I feed all three of my dogs 4health dry lamb and rice. I just switched about a month ago from a pretty bad dog food. 4health is 4-star rated. It is about $35 for 35 lbs. My dogs do well on it. My one Schnoodle has all but stopped with the tear stains since I began feeding this food. I have been battling tear stains for almost five years. Go figure! I purchase it at the Tractor Supply Company.....it is their own brand.

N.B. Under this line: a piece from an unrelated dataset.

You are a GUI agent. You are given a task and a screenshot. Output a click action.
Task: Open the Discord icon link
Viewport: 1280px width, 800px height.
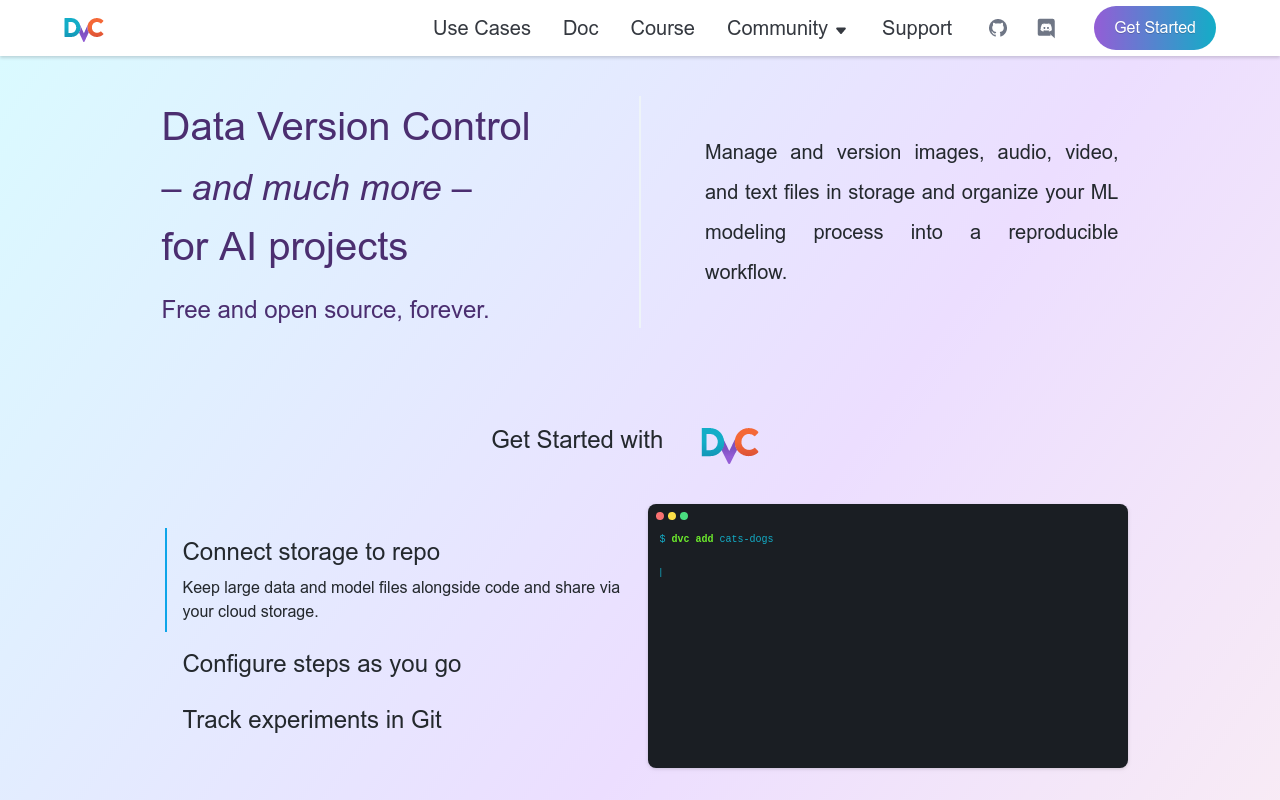click(x=1046, y=28)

I like this food because it has no imported ingredients or preservatives. It also has no corn, wheat, or soy. The first 5 ingredients are good and it has both omega3 and 6, also natural antioxidants. I don't have to feed as much in the long run as cheaper and lesser quality foods.


----------



## InkedMarie (Mar 11, 2009)

LuLuBelle said:


> The reason being that I was switching her to Orijen is because she was having alot of allergies to corn, grains, etc. I wanted to put her on Wellness but couldn't because of the corn, and grains. I also found myself a pet food co-op and he had put some Acana, and Orijen in a bowl for her to try and she devoured it, so I chose that. It says it's 75% Meat, 25% fruits and vegetables. She seems to like it, and eating it. I also mix it with a little bit of canned food to give it flavour. She's almost at the end of the transition of only Orijen as I did it slowly, and still doing good so wish me luck


As an FYI, Wellness has three grainfree formulas. They're all called Core, one is adult (chicken), one is fish and the other is reduced fat



CoverTune said:


> My pups are on Nature's Variety Instinct at the moment. I decided to try the Duck formula, but think I'll go back to one of the Limited Ingredient Diets after this bag, they both did REALLY well on the LID lamb.
> 
> 
> .


I just picked up a bag of the LID turkey formula for Boone. I also got two bags of their Venison raw, after he's on the dry and I know he's doing ok, we'll start to add the raw. I'm anxious to see if he loses any weight, if he continues to paw lick (I think it may be behavioral).


----------



## CoverTune (Mar 11, 2007)

InkedMarie said:


> I just picked up a bag of the LID turkey formula for Boone. I also got two bags of their Venison raw, after he's on the dry and I know he's doing ok, we'll start to add the raw. I'm anxious to see if he loses any weight, if he continues to paw lick (I think it may be behavioral).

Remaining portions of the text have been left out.